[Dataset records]
-- Opening Marker --

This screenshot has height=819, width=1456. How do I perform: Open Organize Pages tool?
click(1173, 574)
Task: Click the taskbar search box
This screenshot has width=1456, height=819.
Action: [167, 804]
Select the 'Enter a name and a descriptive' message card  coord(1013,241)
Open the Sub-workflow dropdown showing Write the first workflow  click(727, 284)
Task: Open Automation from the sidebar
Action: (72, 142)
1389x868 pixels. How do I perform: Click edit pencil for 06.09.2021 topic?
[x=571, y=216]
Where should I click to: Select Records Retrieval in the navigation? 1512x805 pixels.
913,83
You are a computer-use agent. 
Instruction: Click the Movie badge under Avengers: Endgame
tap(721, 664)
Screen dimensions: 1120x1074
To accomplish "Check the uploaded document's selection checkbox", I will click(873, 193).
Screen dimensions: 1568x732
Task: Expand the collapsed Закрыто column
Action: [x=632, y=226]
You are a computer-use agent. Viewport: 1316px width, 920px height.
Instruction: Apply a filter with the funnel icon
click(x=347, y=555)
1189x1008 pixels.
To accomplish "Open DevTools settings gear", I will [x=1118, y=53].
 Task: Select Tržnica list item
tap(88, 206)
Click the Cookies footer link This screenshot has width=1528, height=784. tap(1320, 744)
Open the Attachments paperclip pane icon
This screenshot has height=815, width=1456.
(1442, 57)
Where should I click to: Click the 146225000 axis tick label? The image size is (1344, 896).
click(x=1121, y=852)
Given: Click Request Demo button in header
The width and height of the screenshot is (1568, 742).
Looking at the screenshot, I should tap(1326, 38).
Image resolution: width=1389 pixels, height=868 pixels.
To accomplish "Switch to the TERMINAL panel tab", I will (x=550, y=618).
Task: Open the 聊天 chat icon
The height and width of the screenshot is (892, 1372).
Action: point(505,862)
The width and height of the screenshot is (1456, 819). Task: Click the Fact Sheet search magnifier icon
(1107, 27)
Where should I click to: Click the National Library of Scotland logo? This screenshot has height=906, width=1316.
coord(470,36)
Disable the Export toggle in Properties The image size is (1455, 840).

-- Closing Marker --

▸ Work to be completed
Copy out the lines above, from the one holding "1189x1008 pixels." through the final line, with no other lines.

▸ Task answer
1189x1008 pixels.
To accomplish "Open DevTools settings gear", I will [x=1118, y=53].
 Task: Select Tržnica list item
tap(88, 206)
Click the Cookies footer link This screenshot has width=1528, height=784. tap(1320, 744)
Open the Attachments paperclip pane icon
This screenshot has height=815, width=1456.
(1442, 57)
Where should I click to: Click the 146225000 axis tick label? The image size is (1344, 896).
click(x=1121, y=852)
Given: Click Request Demo button in header
The width and height of the screenshot is (1568, 742).
Looking at the screenshot, I should tap(1326, 38).
Image resolution: width=1389 pixels, height=868 pixels.
To accomplish "Switch to the TERMINAL panel tab", I will (x=550, y=618).
Task: Open the 聊天 chat icon
The height and width of the screenshot is (892, 1372).
Action: point(505,862)
The width and height of the screenshot is (1456, 819). Task: Click the Fact Sheet search magnifier icon
(1107, 27)
Where should I click to: Click the National Library of Scotland logo? This screenshot has height=906, width=1316.
coord(470,36)
Disable the Export toggle in Properties The image size is (1455, 840).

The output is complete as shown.